A mãe foi uma mulher danada. Do tipo força da natureza, inexoravelmente humana como aqueles personagens de livros e filmes clássicos, que sempre dá vontade de rever. De garota levada a moça muito bonita, ela nunca foi de rodeios. Era nítida, transparente, de pulso forte, índole justa, e coração gentil. Senhora do seu mundo, dona do seu entorno. Um dia, sem mais nem menos, se tornou, além de mãe, pai. Valente, deu de ombros para as dificuldades e, praticamente sozinha, criou os cinco filhos. E virou avó, e continuou sua saga. Não sei muito sobre sua infância, porém. Pena, deveria ter sido mais perguntador, mais curioso sobre seu passado, e mais conversador naqueles preciosos momentos que vivíamos juntos. Mas a Vó dizia, me lembro, que ela fora uma espoleta, cheia de vida e inteligência. E deu um pouco de trabalho sim, a menina.
Não faz tanto tempo assim que ela partiu; parece que foi ontem, ou um minuto atrás. Na verdade, parece que não foi, só saiu para uma caminhada e volta logo. E, agora, está ali, sentada na varanda, na cozinha diante da máquina de costura inseparável, que dá vista pro jardim, no quarto cheio de livros, no quintal. Dentro de mim. Lembro do sorriso, do choro, da saúde, da doença. Lembro do colo, do rosto, do afago. Dela correndo pra rua quando o caminhão da laranja passava, ou quando o vizinho gritava pedindo ajuda, café, ou um bom papo. E lá ia ela aconselhar, dar sermão, comprar laranja. Me recordo da casa que ela levantou, pulso forte, quase uma mestre de obras, terror dos marceneiros e pedreiros – faz bem feito! E das muitas vezes que se conteve, e nos priorizou. Ternura, teimosia, sede de saber, vontade de ser. Danada, a Dona Nadir.

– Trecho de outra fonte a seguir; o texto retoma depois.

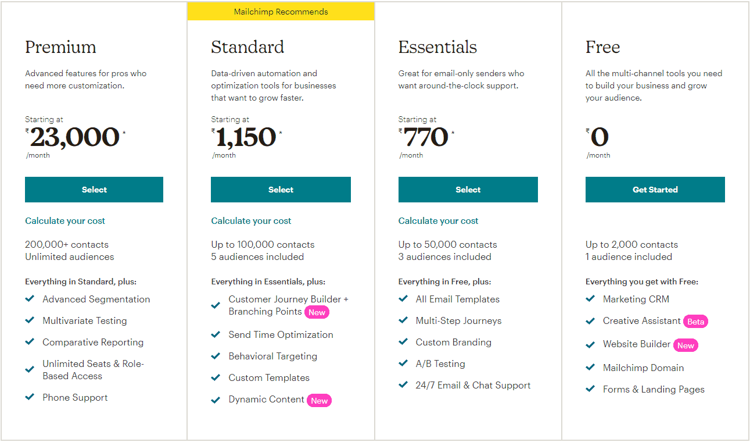Click the checkmark next to Phone Support
750x442 pixels.
(x=30, y=397)
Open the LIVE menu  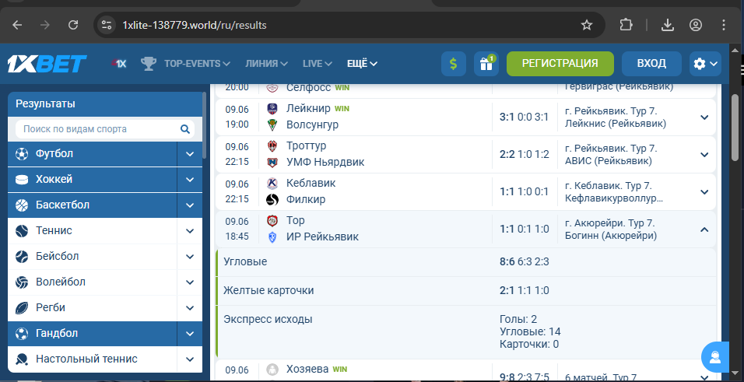318,64
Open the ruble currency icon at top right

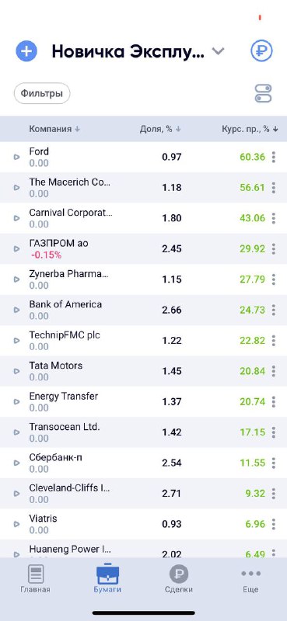(x=261, y=51)
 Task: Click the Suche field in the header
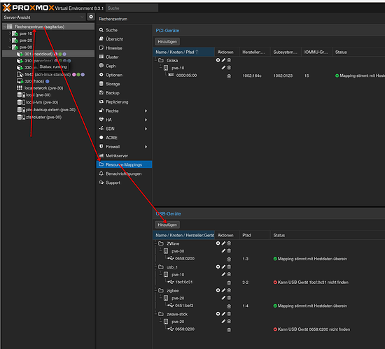132,8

Amava seu jardim – mágico – que ela mesma cultivou, carregado de tudo quanto é flor e planta, todas nomeadas e paparicadas, como só uma mãe sabe fazer. Cuidava muito bem de todas, mas se derramava pelas orquídeas. Ah, as orquídeas! Sortudas, de nomes difíceis, ganhavam calor e adubo, água e carinho. E duplicavam a boniteza, e floresciam com gosto à sua volta, tipo boa música quando conduzida por maestro virtuoso. Dava gosto assistir. Era lida, leitura, novelinha. Abraçou todas as religiões, ampliou o coração, entendia todas as crenças, aceitava todos os pensamentos. Lia muito, a moça. Ensinava muito, a mãe. E dava vastos abraços, distribuía risadas discretas mas gostosas, e trazia pão de queijo quentinho. E pipoca na hora do filme. Paciente, ouvia, o “passa minha camisa, mãe, hoje tem festa!”, mas não abria mão da chinelada, se “fizer arte de novo”. Já sozinha tempos depois, por conta da imposição da vida, que segue, corava a bochecha quando chegávamos, e chorava na hora que partíamos. Dá vontade de nunca ter saído de casa. Mas é assim a vida, que segue. Ela entendia. Nós, filhos e irmãos soltos mundo afora, nem tanto. Éramos dela, e de mais ninguém.
Minha mãe foi embora como toda mãe vai: muito cedo. Mas ficou dentro de nós como toda mãe fica. O poeta escreveu: “Mãe não morre nunca, mãe ficará sempre junto de seu filho e ele, velho embora, será pequenino feito grão de milho.” Algum Deus – qualquer um daqueles que ela louvou – deveria fazer valer o poema. Hoje, ainda mais, ela faz parte de tudo. De mim, dos meus irmãos, do nosso imaginário, do passado, do presente. É orquídea que não definha, coração que sempre bate, sentimento que permanece. Eu a vejo nos olhos de cada mulher mãe, cada amiga mãe. Cada irmã, cada tia, cada avó.
E sigo orgulhoso de tê-la conhecido, de a ela ter pertencido. Ela que deixou aqui seu tudo e um pouco mais. Um muito de amor. E uma só saudade… danada.